Data records:

§ §

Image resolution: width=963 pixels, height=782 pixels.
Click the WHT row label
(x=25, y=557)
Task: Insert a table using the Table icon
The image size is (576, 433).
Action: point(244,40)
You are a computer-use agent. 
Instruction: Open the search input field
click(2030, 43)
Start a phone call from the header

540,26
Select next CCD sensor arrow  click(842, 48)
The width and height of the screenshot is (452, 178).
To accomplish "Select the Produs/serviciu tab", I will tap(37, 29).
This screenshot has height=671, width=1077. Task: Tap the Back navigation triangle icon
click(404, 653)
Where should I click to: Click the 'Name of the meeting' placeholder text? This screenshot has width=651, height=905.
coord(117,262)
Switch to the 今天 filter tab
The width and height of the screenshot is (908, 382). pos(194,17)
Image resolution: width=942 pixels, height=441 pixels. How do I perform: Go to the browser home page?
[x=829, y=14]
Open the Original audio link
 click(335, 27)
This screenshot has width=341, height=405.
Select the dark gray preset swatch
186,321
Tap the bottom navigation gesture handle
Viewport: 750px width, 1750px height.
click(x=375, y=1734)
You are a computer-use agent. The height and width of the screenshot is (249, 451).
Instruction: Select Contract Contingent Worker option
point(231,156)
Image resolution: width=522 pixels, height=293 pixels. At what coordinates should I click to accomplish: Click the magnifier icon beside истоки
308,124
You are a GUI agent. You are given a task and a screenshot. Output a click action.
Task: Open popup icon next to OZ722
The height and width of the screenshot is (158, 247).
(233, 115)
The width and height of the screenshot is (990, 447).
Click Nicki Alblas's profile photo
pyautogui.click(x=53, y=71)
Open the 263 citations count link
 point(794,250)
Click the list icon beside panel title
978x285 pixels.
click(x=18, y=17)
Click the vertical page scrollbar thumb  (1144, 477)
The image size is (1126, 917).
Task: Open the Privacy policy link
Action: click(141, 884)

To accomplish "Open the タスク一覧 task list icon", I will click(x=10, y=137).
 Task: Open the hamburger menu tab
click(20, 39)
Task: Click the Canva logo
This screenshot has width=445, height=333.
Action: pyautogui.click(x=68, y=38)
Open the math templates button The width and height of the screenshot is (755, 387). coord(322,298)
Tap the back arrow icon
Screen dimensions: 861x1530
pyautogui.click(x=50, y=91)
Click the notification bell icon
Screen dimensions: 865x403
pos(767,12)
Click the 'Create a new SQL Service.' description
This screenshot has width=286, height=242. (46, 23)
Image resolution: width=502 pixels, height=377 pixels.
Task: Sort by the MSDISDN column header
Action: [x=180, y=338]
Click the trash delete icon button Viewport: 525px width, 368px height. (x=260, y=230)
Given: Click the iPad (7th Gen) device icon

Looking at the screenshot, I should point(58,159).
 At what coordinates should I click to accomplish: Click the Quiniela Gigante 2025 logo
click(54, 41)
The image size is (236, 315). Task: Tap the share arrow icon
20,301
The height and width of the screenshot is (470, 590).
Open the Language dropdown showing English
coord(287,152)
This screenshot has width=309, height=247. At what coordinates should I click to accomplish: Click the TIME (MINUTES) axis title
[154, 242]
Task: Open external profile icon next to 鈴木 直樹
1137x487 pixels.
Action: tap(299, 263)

§ §

_Task goal:_ Give back all the records above exactly. Keep every word.

_Solved exercise:_
Image resolution: width=963 pixels, height=782 pixels.
Click the WHT row label
(x=25, y=557)
Task: Insert a table using the Table icon
The image size is (576, 433).
Action: point(244,40)
You are a computer-use agent. 
Instruction: Open the search input field
click(2030, 43)
Start a phone call from the header

540,26
Select next CCD sensor arrow  click(842, 48)
The width and height of the screenshot is (452, 178).
To accomplish "Select the Produs/serviciu tab", I will tap(37, 29).
This screenshot has height=671, width=1077. Task: Tap the Back navigation triangle icon
click(404, 653)
Where should I click to: Click the 'Name of the meeting' placeholder text? This screenshot has width=651, height=905.
coord(117,262)
Switch to the 今天 filter tab
The width and height of the screenshot is (908, 382). pos(194,17)
Image resolution: width=942 pixels, height=441 pixels. How do I perform: Go to the browser home page?
[x=829, y=14]
Open the Original audio link
 click(335, 27)
This screenshot has width=341, height=405.
Select the dark gray preset swatch
186,321
Tap the bottom navigation gesture handle
Viewport: 750px width, 1750px height.
click(x=375, y=1734)
You are a computer-use agent. The height and width of the screenshot is (249, 451).
Instruction: Select Contract Contingent Worker option
point(231,156)
Image resolution: width=522 pixels, height=293 pixels. At what coordinates should I click to accomplish: Click the magnifier icon beside истоки
308,124
You are a GUI agent. You are given a task and a screenshot. Output a click action.
Task: Open popup icon next to OZ722
The height and width of the screenshot is (158, 247).
(233, 115)
The width and height of the screenshot is (990, 447).
Click Nicki Alblas's profile photo
pyautogui.click(x=53, y=71)
Open the 263 citations count link
 point(794,250)
Click the list icon beside panel title
978x285 pixels.
click(x=18, y=17)
Click the vertical page scrollbar thumb  (1144, 477)
The image size is (1126, 917).
Task: Open the Privacy policy link
Action: click(141, 884)

To accomplish "Open the タスク一覧 task list icon", I will click(x=10, y=137).
 Task: Open the hamburger menu tab
click(20, 39)
Task: Click the Canva logo
This screenshot has width=445, height=333.
Action: pyautogui.click(x=68, y=38)
Open the math templates button The width and height of the screenshot is (755, 387). coord(322,298)
Tap the back arrow icon
Screen dimensions: 861x1530
pyautogui.click(x=50, y=91)
Click the notification bell icon
Screen dimensions: 865x403
pos(767,12)
Click the 'Create a new SQL Service.' description
This screenshot has width=286, height=242. (46, 23)
Image resolution: width=502 pixels, height=377 pixels.
Task: Sort by the MSDISDN column header
Action: [x=180, y=338]
Click the trash delete icon button Viewport: 525px width, 368px height. (x=260, y=230)
Given: Click the iPad (7th Gen) device icon

Looking at the screenshot, I should point(58,159).
 At what coordinates should I click to accomplish: Click the Quiniela Gigante 2025 logo
click(54, 41)
The image size is (236, 315). Task: Tap the share arrow icon
20,301
The height and width of the screenshot is (470, 590).
Open the Language dropdown showing English
coord(287,152)
This screenshot has width=309, height=247. At what coordinates should I click to accomplish: Click the TIME (MINUTES) axis title
[154, 242]
Task: Open external profile icon next to 鈴木 直樹
1137x487 pixels.
Action: tap(299, 263)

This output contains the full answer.